Despite the added late-summer spice of Conservative MP Douglas Carswell’s defection to UKIP the 2014 conference season will be no different. It will though be played out against a background of uncertainty about public opinion not seen for more than a generation. The one thing we know about the election is that it must be held on 7 May. Everything between now and then is a tug of war between physics and chemistry.
The physics are the psephological facts. These say that the Conservatives will find it hard, if not impossible, to do as well as (never mind improve on) the share of the vote they achieved in May 2010 before the scale and duration of the austerity measures the coalition introduced became clear.
Similarly, Labour will be hard-pressed to perform worse than it did when it seemed exhausted after 13 years in power and was led by Gordon Brown. Factor in Labour’s advantage over the Tories in converting votes into seats under current constituency boundaries and all signs point to Ed Miliband emerging as the leader of the largest party and, perhaps, even at the head of a majority Labour government.
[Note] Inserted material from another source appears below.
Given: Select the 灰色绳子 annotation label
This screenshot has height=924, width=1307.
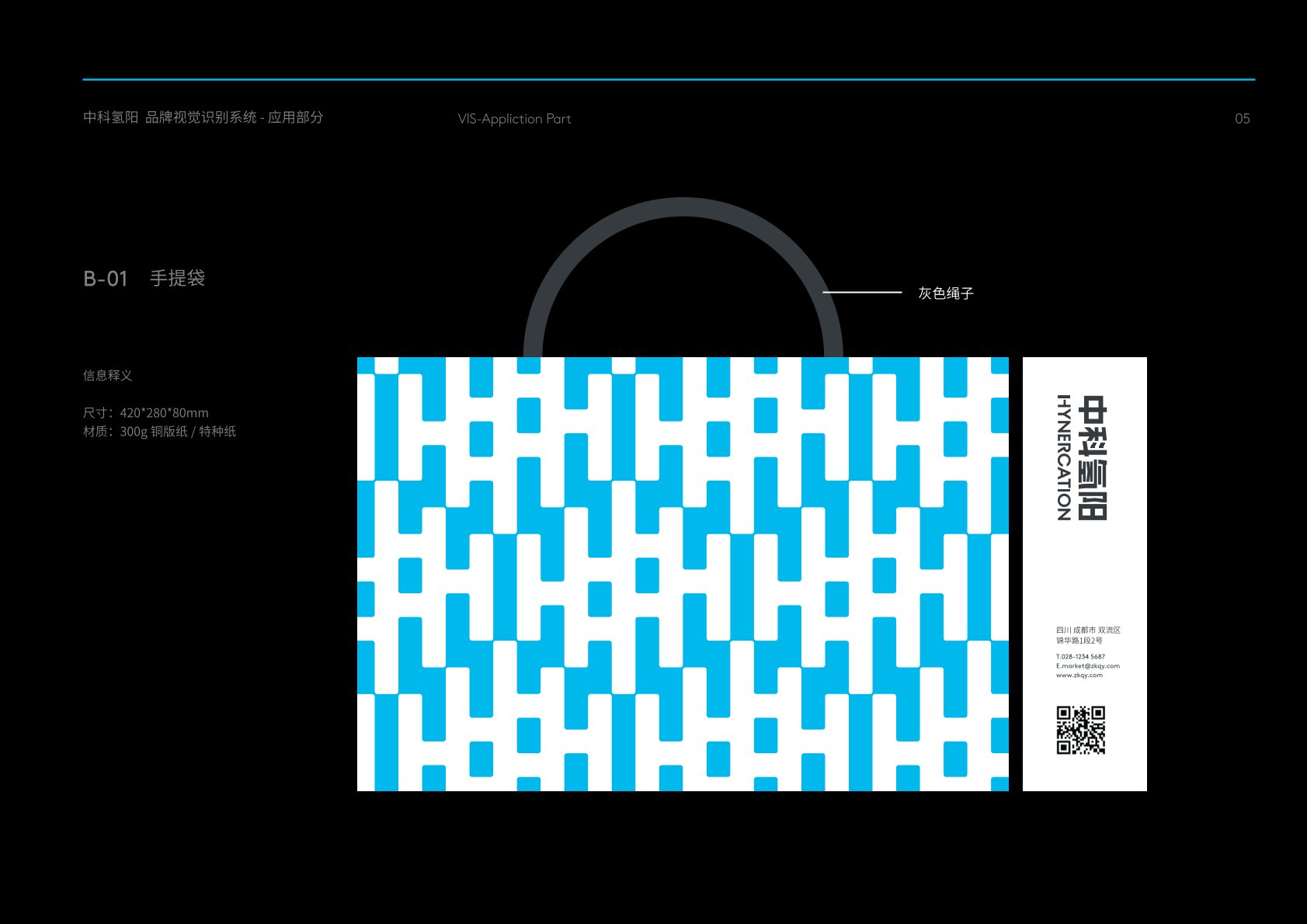Looking at the screenshot, I should [x=945, y=294].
The prospect of this is where chemistry comes into play. Many Conservatives – and enough Labour people – wonder whether voters will brush aside David Cameron (who many think looks and acts as a British PM should, even if they disagree with him) for Miliband, who seems less obviously to belong in the company of President Obama or Chancellor Merkel.
The fact that these two sets of forces are so finely poised is why the election seems too close to call. Take the prediction model developed by Stephen Fisher, the Oxford academic behind recent accurate election night exit polls. He has compared polls taken in the run-up to previous general elections with the actual results of those elections and has come up with his prediction model for the next election based on the parties’ current polling averages. His latest calculation says there is a 53 per cent chance of the Tories getting a majority or being the largest party in a hung parliament and a 47 per cent chance of Labour doing the same. That is close to a coin toss.
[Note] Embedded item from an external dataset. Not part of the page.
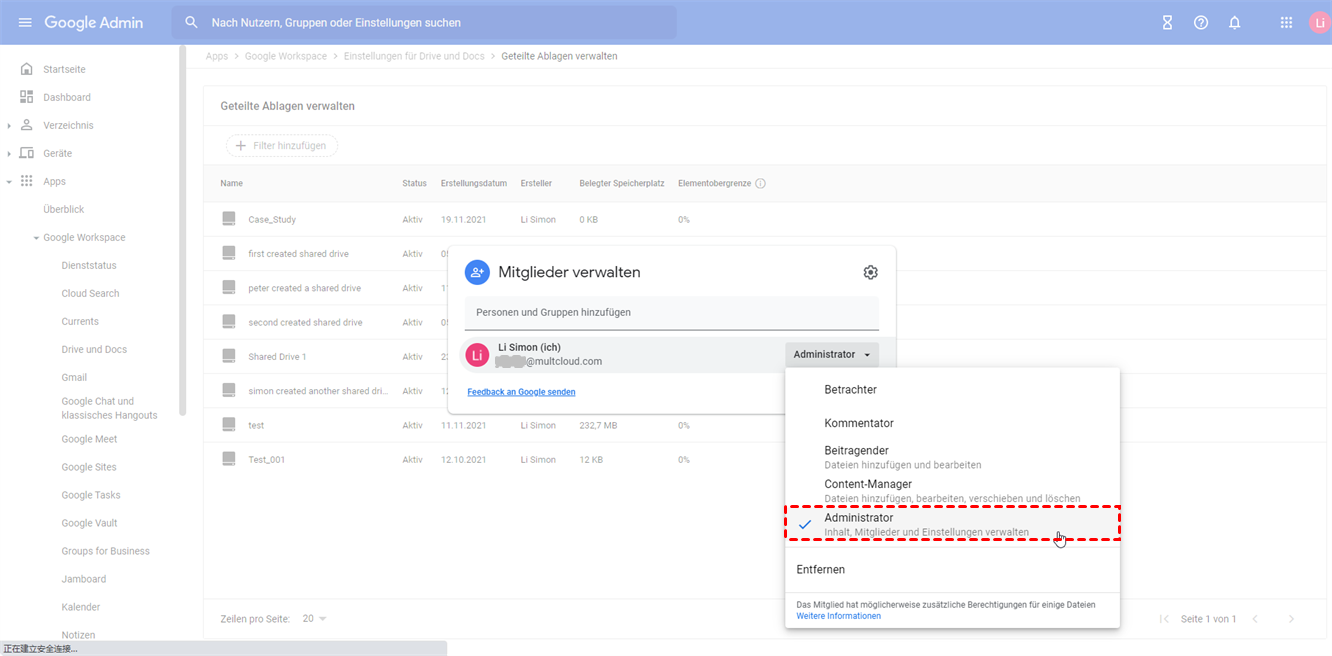Click the Personen und Gruppen hinzufügen field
If either of the two main parties falls short of a majority (Fisher is showing a 51 per cent probability of this) they may find it difficult to form a stable government with anyone else. Current polling suggests the Lib Dems could lose half or more of their 56 seats, making their contribution to a coalition insufficient whoever they support. This could leave Labour or the Tories having to deal with Scottish and Welsh Nationalists or Democratic Unionists or Greens, and who knows, even Carswell and a UKIP colleague or two. The chances of either main party then surviving a full five-year parliament would be correspondingly slim. The era of uncertainty may be here to stay.